No discussion of education is complete without pointing out the Latin root of the word, from the Latin educare, to lead out. The job of education, contrary to the philosophy of No Child Left Behind, is not to stuff students with poorly grasped facts and figures to be regurgitated verbatim on tests. It is instead to encourage them to make the most of their inherent gifts, in the context of the past to be sure. The University of California bureaucrats have spent the last 40 years trying to destroy this ideal at Santa Cruz, to turn the school into another feeder for whatever industry is trendy at the moment, first Silicon Valley and now biotechnology. What survives to this day nonetheless among some of the students at the University of California at Santa Cruz is a vigorous curiosity and an irreverence toward the conventional wisdom which dead-serious competitive Berkeley students increasingly lack. It’s not a coincidence that among the Daily Planet’s liveliest staffers and contributors at least four were educated at UCSC.  

Eloise Smith, Page’s wife and co-conspirator, was a fine painter who made her major contribution to education with the program she started in 1977 to bring art to California prisons. She believed that participation in the arts offered inmates the best way to develop the self-respect which is essential for rebuilding life after incarceration. British critic John Carey, in his recent book What Good Are the Arts?, says that the most important, or perhaps the only, way that art “improves” society is in prison programs, and he quotes several criminology studies to prove his point. It’s an idea which has been widely recognized since Eloise Smith launched her prison art program, though not, unfortunately, by the state of California, which defunded it in 2003. 

Most educational experiments don’t survive for very long, at least in their original form, but many of them seem to be “successful” nevertheless. This might have something to do with the nature of experiments. Industrial psychologists in the nineteen-thirties documented the Hawthorne Effect: At an electrical plant, workers took part in a series of experiments with different ways of doing their jobs, and to the surprise of the investigators, almost everything worked. One commentator described the results as “an increase in worker productivity produced by the psychological stimulus of being singled out and made to feel important” because workers knew that they were participating in an experiment. What was good for workers then is probably good for students now.  

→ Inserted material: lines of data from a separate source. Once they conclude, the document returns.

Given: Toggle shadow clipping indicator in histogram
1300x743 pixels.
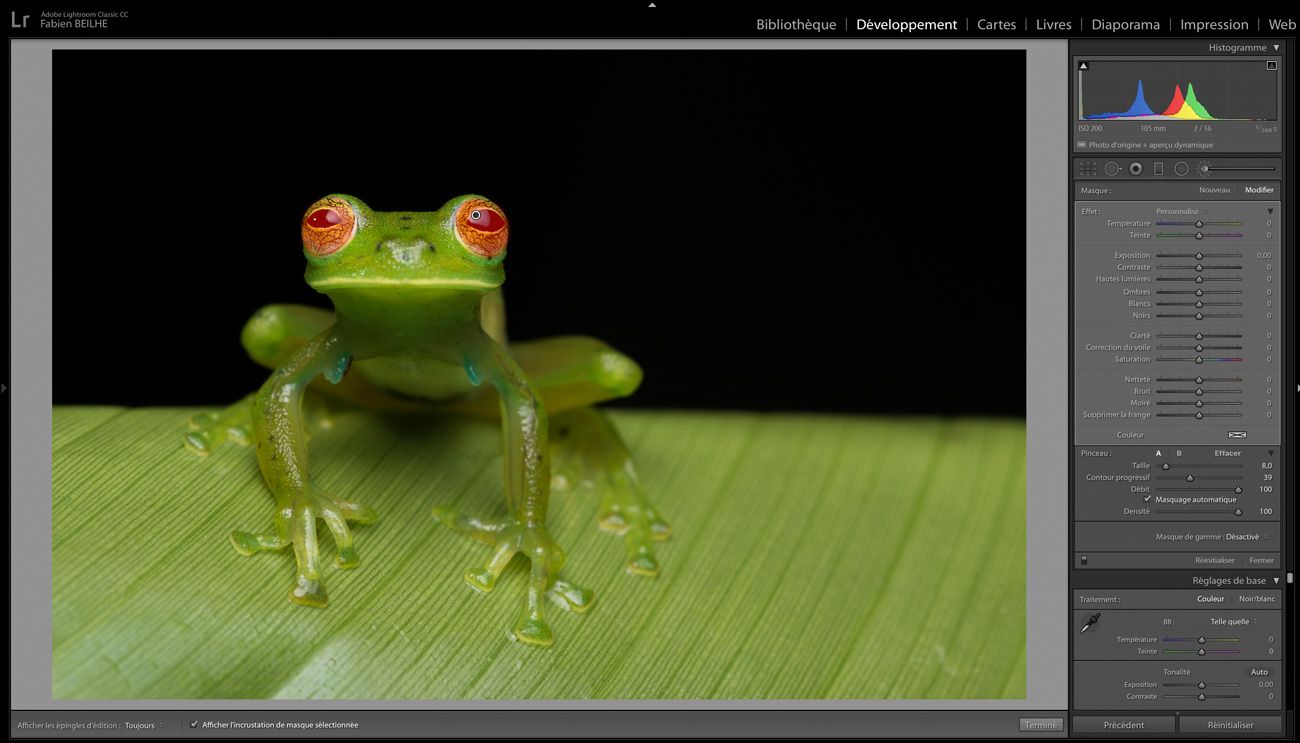Looking at the screenshot, I should coord(1083,66).

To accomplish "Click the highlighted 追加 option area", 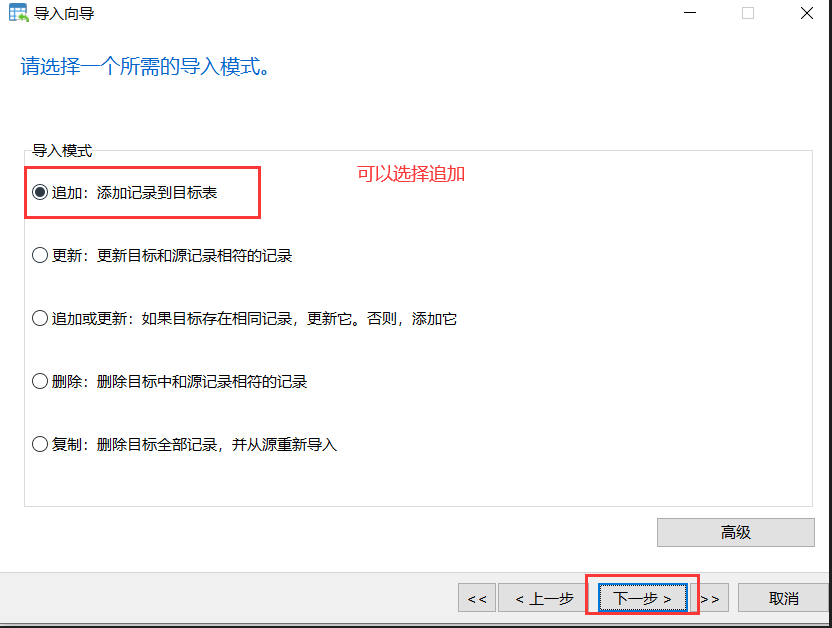I will pyautogui.click(x=140, y=192).
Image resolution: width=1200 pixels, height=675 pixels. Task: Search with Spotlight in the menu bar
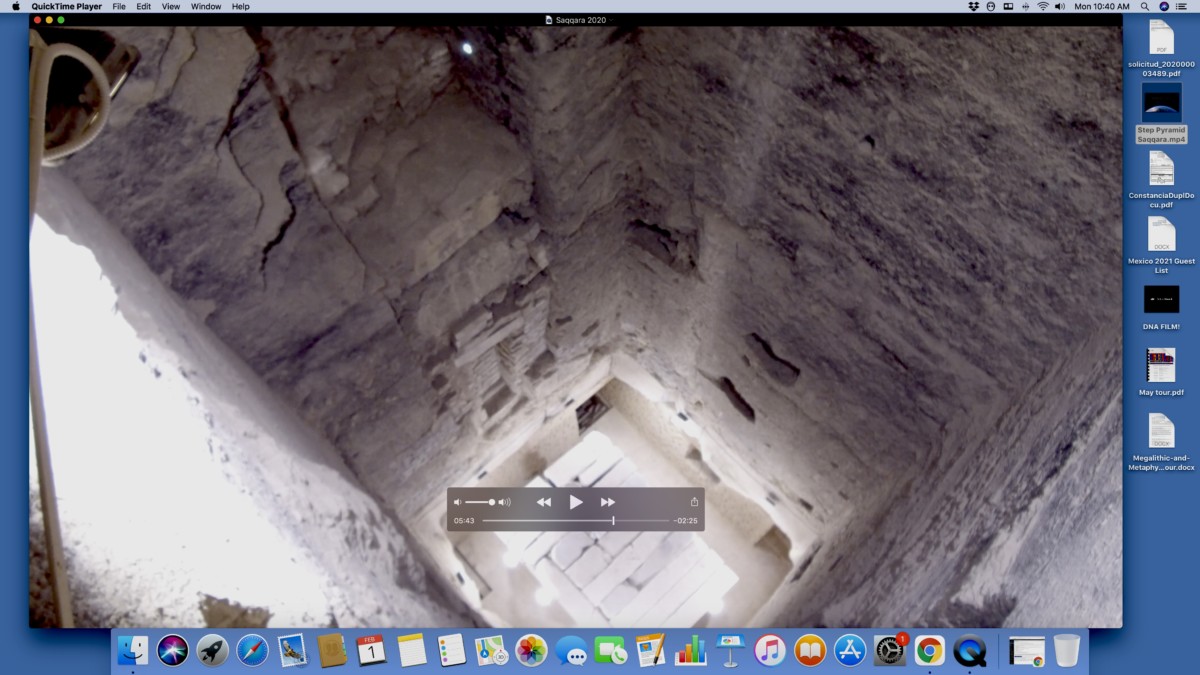[1143, 6]
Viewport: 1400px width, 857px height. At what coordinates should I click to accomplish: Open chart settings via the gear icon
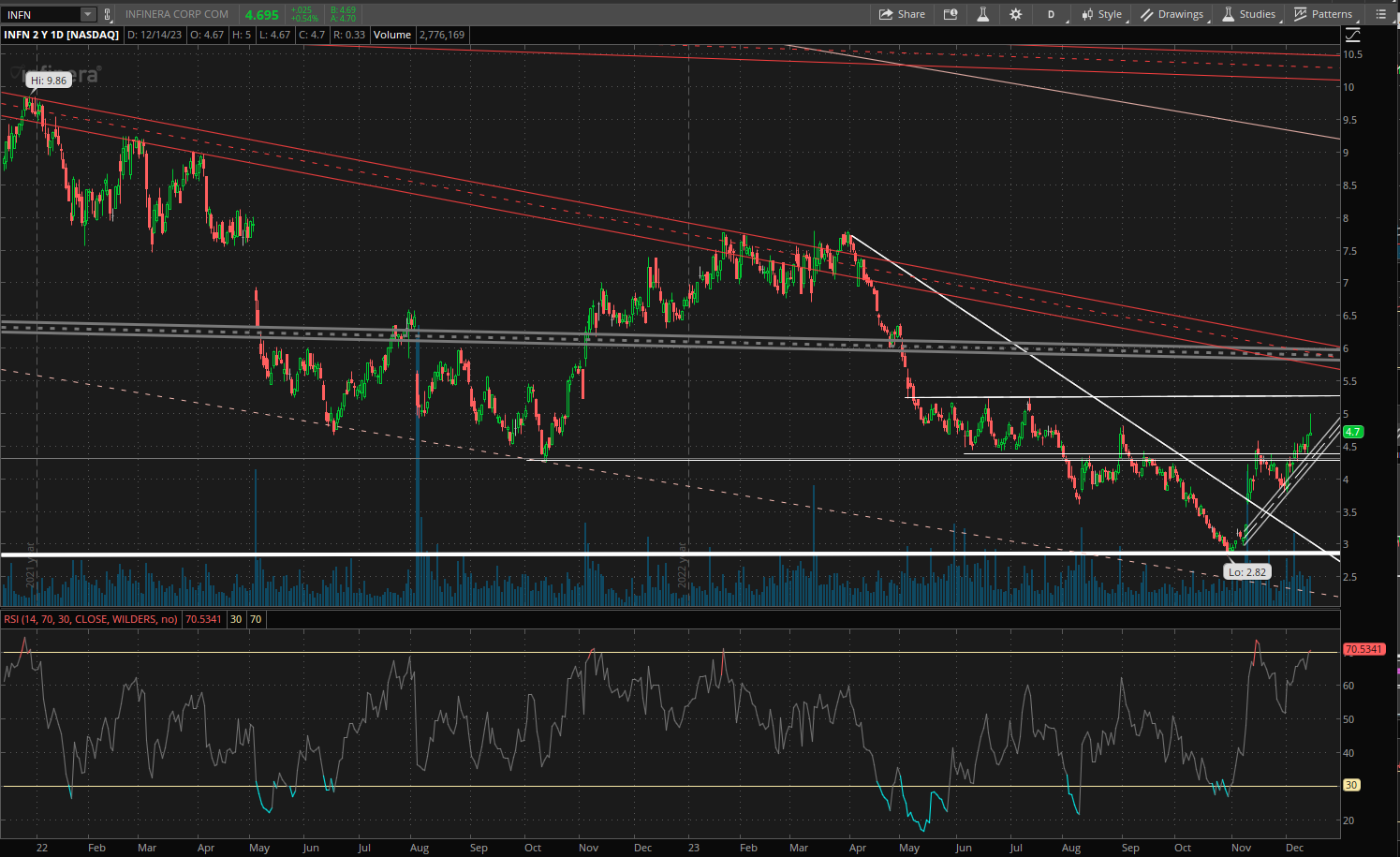point(1015,14)
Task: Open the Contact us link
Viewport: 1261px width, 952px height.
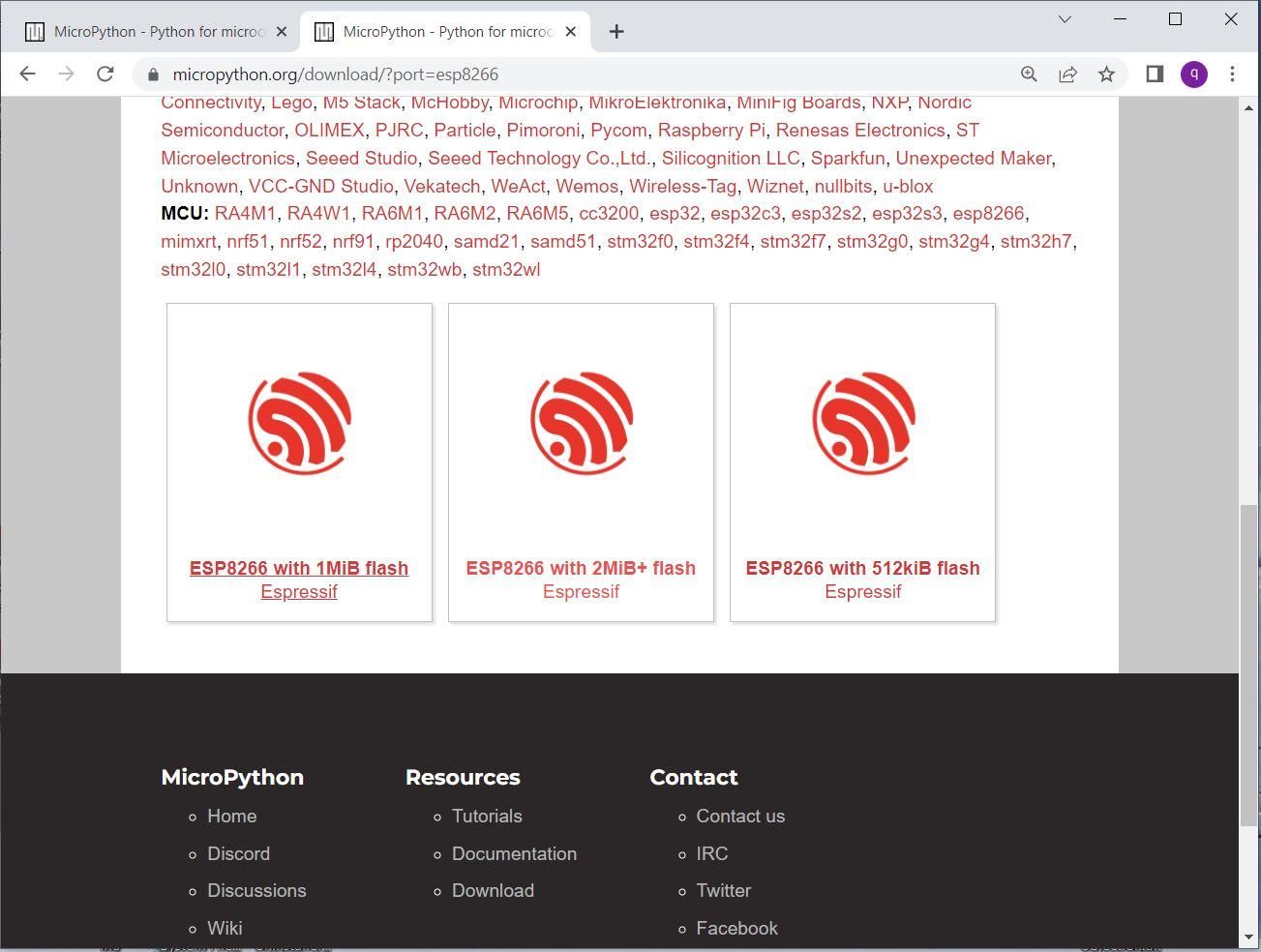Action: 740,816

Conceptual rigidity is the enemy of true education. As soon as would-be educators get locked into The Right Way to Do It, à la NCLB, they’re probably getting it wrong. That’s why the people who are trying to create a bit of ferment at Berkeley High School with programs like Small Schools and Academic Choice deserve community support. Even if no particular program gets it exactly right, chances are that 40 years from now today’s students, like the original UCSC students, will report that they’re better people—and better educated—because they participated in an interesting experiment in 2005.